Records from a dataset
- Opening Delimiter -

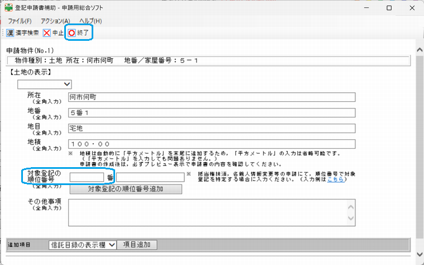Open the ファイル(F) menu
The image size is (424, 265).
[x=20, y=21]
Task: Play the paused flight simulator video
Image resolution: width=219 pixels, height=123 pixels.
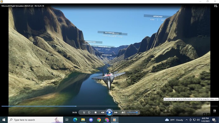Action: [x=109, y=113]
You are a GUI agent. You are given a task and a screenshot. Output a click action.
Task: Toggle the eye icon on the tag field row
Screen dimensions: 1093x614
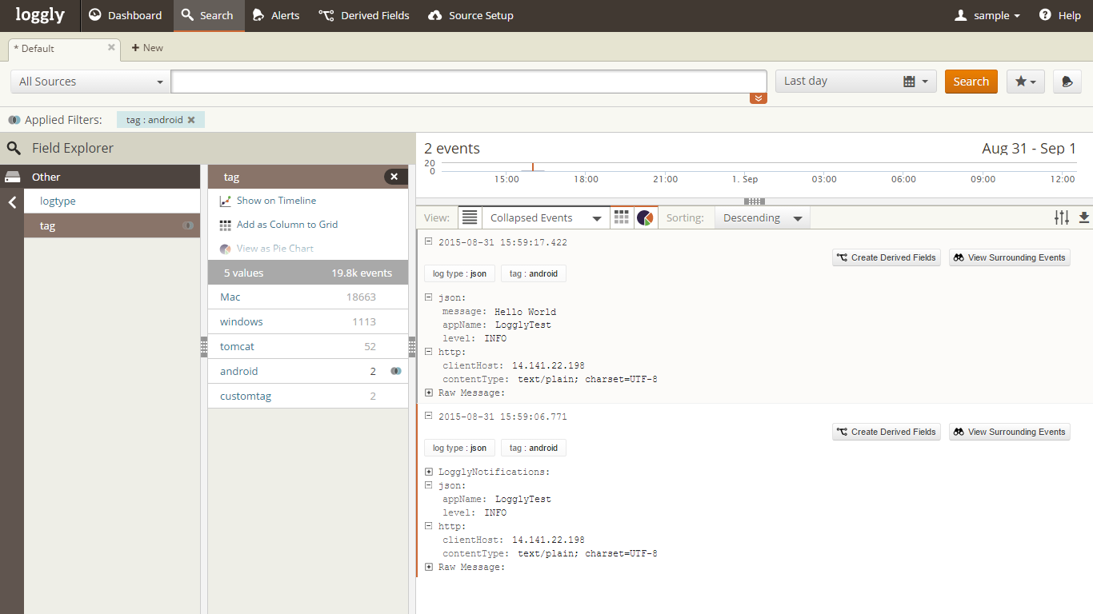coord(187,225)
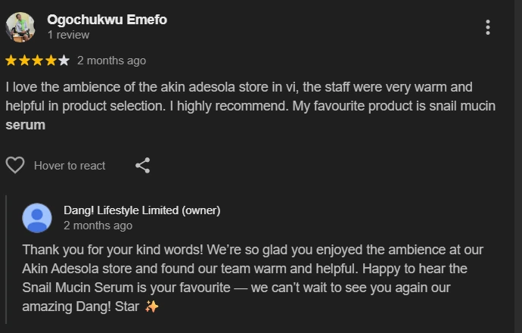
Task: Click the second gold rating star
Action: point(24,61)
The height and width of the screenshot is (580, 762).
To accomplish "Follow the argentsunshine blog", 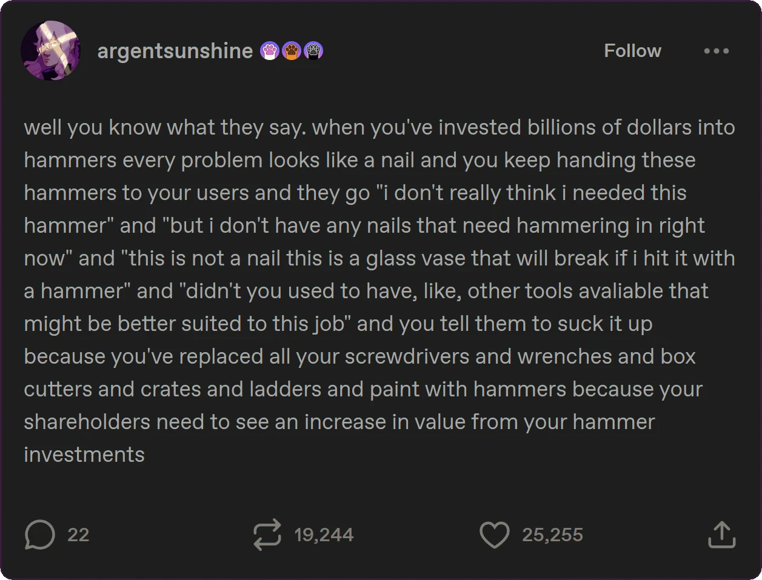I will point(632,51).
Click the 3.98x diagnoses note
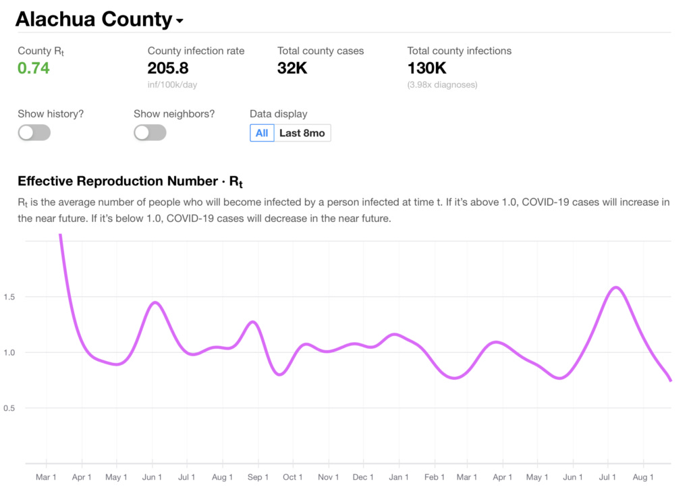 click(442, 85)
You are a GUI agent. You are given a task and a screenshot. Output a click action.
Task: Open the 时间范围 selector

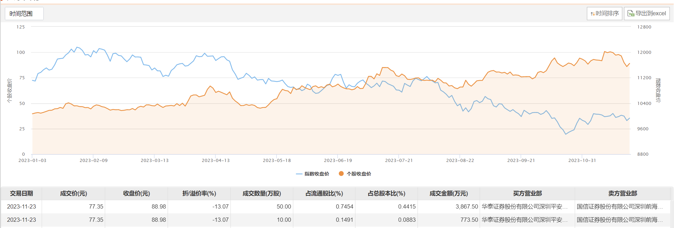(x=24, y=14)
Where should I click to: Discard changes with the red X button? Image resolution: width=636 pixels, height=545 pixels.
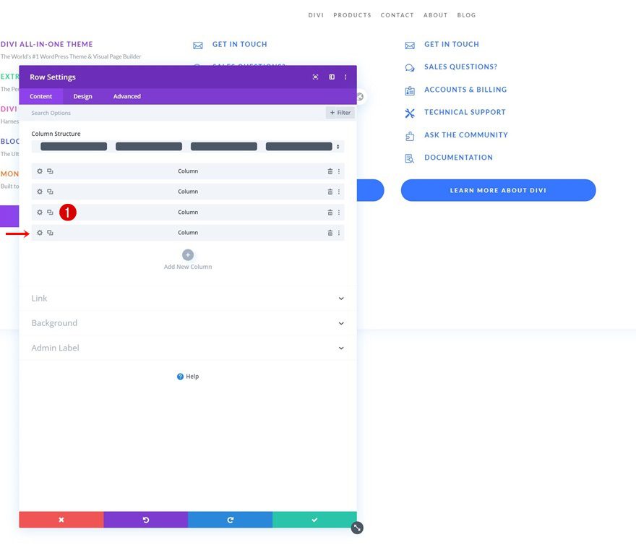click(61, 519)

- Closing Delimiter -

• **ABOUT THIS EXERCISE**
Reproduce exactly the lines above starting at the line containing "Task: Play the paused flight simulator video" and ending at the line containing "Task: Toggle the", including both, but not the pictures.

• **TASK RESPONSE**
Task: Play the paused flight simulator video
Image resolution: width=219 pixels, height=123 pixels.
Action: [x=109, y=113]
You are a GUI agent. You are given a task and a screenshot. Output a click action.
Task: Toggle the eye icon on the tag field row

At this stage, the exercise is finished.